Saved entries
########################################

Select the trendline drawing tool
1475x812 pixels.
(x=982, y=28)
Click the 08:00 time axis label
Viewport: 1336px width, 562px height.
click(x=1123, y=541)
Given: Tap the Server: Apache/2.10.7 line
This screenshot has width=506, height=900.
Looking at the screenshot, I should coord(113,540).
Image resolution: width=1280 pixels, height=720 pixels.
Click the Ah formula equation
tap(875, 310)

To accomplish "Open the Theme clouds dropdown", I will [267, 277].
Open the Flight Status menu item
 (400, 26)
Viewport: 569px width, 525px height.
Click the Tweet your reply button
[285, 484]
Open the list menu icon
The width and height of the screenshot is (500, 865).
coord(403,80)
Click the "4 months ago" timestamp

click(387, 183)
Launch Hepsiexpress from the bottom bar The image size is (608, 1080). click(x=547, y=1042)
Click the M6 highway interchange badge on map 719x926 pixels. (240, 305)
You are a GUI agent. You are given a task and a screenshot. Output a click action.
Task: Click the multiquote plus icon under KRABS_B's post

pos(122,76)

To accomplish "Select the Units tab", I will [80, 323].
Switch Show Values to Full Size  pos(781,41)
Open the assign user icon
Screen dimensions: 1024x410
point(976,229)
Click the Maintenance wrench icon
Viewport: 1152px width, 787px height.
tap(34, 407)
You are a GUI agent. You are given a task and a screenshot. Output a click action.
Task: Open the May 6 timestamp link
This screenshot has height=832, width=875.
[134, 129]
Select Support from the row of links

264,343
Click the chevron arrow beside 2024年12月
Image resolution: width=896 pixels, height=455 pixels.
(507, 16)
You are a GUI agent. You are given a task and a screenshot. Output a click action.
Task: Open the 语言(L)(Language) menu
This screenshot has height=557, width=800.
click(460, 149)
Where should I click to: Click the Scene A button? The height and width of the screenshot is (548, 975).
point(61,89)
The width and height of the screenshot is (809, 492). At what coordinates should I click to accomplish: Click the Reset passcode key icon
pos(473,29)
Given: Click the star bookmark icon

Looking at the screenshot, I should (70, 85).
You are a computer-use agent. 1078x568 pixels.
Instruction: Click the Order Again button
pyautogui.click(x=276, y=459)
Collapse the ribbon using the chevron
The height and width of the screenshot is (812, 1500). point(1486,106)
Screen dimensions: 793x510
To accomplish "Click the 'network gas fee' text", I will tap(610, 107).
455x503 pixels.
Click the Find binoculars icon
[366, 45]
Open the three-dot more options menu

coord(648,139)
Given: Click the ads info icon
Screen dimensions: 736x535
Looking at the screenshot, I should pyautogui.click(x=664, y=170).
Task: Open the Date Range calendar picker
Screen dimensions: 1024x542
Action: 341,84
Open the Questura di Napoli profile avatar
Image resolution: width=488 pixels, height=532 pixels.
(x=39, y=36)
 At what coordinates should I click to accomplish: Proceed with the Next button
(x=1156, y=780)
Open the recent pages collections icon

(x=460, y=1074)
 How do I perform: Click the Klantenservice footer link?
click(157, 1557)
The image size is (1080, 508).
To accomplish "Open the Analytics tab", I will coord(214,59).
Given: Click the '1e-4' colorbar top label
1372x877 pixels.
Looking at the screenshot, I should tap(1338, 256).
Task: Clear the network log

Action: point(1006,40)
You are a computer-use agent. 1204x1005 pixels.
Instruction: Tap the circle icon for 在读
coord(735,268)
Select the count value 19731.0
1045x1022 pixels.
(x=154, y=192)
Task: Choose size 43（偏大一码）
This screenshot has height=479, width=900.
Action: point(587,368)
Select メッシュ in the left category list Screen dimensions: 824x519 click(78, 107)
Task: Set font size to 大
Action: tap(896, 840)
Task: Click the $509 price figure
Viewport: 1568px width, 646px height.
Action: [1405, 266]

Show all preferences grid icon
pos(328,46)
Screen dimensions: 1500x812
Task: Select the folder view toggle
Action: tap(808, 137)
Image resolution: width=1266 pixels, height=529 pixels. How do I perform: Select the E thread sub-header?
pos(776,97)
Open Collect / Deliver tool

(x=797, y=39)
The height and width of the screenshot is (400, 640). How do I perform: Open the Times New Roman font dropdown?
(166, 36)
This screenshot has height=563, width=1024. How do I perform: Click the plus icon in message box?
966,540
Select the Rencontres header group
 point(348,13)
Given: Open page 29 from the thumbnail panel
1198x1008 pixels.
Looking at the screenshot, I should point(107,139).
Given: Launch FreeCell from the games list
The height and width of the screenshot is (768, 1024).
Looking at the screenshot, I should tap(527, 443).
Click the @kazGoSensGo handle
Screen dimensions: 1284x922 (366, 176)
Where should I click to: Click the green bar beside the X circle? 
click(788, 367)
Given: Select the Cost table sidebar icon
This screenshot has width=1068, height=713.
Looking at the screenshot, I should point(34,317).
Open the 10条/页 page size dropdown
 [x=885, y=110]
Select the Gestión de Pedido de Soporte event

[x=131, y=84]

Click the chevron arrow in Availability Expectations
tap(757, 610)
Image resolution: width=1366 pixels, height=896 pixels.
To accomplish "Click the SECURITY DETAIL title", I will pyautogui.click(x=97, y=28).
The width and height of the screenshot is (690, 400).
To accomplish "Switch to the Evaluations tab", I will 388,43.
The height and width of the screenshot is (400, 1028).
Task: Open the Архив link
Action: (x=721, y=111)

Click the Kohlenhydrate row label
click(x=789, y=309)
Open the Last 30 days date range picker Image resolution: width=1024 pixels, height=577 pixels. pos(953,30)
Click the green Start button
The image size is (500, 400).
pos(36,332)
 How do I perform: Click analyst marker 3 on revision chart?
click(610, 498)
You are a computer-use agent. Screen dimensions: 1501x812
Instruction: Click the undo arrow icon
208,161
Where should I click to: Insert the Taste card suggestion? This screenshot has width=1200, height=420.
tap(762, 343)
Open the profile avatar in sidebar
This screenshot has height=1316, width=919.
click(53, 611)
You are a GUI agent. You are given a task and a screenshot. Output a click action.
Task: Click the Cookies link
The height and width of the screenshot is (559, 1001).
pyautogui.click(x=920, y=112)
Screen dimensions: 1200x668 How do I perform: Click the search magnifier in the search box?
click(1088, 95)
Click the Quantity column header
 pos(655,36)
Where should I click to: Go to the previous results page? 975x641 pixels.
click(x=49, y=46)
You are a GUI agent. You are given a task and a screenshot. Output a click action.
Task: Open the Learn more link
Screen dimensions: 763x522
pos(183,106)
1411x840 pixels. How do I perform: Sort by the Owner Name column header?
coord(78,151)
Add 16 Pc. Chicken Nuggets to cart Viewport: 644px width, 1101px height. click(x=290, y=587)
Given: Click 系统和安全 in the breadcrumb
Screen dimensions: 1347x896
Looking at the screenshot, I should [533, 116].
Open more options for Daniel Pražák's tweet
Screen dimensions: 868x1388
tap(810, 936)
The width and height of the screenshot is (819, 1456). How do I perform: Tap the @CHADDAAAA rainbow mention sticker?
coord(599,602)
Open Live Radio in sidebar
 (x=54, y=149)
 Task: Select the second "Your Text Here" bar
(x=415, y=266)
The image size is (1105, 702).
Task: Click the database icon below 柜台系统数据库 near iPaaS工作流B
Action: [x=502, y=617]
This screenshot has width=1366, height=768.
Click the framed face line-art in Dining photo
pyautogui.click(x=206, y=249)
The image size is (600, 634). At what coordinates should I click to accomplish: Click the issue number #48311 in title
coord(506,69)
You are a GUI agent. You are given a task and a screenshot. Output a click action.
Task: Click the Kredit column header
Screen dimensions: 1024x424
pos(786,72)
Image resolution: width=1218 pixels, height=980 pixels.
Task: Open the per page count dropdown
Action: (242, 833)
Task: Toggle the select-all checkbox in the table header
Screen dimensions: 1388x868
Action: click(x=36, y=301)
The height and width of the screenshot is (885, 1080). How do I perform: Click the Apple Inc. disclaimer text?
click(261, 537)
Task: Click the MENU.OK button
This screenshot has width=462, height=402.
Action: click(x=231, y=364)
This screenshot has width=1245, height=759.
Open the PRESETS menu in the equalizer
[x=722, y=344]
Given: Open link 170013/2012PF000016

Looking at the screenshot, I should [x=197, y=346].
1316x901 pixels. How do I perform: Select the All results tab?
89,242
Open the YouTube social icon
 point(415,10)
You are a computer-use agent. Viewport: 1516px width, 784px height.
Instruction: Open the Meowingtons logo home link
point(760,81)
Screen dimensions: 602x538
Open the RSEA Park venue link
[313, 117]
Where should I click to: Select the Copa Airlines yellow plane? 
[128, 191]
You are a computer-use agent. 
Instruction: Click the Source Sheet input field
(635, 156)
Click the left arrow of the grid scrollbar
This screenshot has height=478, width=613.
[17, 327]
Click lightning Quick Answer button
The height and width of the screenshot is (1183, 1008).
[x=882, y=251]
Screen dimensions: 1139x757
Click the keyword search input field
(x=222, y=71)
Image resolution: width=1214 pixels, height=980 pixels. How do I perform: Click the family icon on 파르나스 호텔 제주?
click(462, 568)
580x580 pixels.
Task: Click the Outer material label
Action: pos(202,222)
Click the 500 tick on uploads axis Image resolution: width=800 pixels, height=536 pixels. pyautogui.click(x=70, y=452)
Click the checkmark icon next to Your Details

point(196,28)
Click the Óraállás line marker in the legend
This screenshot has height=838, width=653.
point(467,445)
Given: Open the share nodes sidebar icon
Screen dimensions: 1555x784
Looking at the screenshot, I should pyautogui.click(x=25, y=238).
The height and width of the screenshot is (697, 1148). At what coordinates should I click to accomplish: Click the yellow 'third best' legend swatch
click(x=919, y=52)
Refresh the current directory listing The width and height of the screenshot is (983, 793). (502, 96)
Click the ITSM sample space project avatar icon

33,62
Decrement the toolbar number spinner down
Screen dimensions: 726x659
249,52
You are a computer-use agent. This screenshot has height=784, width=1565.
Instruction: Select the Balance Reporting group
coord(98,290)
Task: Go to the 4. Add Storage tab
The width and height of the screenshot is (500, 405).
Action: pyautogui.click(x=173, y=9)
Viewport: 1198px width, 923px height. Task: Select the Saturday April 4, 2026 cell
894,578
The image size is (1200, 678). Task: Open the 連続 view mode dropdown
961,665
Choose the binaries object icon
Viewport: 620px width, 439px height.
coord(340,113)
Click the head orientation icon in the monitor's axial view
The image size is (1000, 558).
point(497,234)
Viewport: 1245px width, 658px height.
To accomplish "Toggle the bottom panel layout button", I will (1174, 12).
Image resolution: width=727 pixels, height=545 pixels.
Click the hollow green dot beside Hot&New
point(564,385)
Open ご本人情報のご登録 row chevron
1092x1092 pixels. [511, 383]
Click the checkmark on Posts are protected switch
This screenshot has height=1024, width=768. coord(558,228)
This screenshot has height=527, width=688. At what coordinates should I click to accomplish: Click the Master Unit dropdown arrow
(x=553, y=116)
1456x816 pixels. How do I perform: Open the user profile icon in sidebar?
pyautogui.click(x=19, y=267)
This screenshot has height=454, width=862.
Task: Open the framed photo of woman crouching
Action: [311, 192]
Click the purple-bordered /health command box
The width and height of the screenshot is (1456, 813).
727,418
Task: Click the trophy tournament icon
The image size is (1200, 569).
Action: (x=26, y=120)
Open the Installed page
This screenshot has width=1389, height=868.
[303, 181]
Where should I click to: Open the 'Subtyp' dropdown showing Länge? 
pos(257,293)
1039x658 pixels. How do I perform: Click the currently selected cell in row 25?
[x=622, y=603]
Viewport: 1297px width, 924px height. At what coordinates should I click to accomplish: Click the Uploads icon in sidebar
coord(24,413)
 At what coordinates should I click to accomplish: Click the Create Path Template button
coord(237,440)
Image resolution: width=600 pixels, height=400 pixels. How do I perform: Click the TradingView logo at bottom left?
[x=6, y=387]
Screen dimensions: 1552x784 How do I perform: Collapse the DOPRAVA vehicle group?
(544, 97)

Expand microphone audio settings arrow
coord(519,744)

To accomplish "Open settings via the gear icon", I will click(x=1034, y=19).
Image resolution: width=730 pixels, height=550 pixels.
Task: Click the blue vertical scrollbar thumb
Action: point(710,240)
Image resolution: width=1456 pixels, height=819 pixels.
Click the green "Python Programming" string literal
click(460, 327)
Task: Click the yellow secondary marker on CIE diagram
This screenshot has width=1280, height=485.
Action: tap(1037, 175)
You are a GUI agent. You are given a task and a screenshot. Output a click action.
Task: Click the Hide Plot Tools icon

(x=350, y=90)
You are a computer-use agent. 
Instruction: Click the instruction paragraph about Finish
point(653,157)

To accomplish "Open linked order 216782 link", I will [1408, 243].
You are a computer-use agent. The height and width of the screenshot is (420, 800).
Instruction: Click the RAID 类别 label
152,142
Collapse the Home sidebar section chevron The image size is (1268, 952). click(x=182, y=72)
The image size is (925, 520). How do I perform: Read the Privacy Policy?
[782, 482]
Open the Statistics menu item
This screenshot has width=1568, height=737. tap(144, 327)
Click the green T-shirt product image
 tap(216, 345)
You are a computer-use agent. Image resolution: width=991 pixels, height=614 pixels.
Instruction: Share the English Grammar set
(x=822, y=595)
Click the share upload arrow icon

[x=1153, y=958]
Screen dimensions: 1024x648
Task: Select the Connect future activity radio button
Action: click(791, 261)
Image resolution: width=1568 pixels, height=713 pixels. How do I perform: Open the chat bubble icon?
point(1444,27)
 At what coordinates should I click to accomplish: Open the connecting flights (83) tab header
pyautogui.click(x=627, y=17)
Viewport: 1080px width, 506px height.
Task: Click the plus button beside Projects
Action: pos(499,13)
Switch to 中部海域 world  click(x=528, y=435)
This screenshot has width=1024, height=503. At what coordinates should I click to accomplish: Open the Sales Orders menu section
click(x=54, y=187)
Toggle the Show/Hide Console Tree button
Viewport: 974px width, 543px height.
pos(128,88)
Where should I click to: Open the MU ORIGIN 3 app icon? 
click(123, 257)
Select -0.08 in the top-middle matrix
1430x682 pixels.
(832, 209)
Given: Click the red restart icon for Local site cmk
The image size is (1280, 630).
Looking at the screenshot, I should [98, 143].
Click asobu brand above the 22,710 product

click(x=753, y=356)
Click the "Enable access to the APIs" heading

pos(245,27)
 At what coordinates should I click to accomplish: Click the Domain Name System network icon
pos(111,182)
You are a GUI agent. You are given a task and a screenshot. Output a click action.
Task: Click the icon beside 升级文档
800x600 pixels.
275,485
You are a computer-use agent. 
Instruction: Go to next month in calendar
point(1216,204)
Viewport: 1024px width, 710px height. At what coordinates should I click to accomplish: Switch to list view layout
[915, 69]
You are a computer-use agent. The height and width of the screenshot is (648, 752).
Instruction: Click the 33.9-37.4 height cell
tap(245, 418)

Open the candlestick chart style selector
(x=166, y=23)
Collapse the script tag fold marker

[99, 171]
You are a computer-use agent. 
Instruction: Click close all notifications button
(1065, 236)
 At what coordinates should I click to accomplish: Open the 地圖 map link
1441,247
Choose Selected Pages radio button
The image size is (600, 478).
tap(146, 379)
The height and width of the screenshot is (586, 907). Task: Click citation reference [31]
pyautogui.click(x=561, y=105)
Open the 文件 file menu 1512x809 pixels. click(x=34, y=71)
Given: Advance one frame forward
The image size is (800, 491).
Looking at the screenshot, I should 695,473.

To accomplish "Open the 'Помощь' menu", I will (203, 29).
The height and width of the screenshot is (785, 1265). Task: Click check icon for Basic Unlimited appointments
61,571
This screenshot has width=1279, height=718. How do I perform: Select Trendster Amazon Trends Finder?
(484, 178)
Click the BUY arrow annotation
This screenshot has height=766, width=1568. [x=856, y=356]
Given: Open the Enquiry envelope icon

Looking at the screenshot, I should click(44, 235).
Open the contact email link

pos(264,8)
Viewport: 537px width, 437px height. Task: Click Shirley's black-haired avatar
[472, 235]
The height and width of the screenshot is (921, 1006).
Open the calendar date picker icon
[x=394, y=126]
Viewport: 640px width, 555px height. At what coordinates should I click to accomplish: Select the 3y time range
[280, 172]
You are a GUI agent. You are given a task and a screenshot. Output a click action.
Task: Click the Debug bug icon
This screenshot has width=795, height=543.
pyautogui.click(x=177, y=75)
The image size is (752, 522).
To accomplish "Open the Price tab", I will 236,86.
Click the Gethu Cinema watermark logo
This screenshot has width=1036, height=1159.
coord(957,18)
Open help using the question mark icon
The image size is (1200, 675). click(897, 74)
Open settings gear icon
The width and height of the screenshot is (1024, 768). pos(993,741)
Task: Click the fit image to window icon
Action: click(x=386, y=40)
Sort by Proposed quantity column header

########################################

### ABOUT THIS TASK
Transcribe each line of the data above, unaltered, from the one where "Click the ITSM" appears to the one where "Task: Go to the 4. Add Storage tab" appears, inclusive of both.

### WORKED SOLUTION
Click the ITSM sample space project avatar icon

33,62
Decrement the toolbar number spinner down
Screen dimensions: 726x659
249,52
You are a computer-use agent. This screenshot has height=784, width=1565.
Instruction: Select the Balance Reporting group
coord(98,290)
Task: Go to the 4. Add Storage tab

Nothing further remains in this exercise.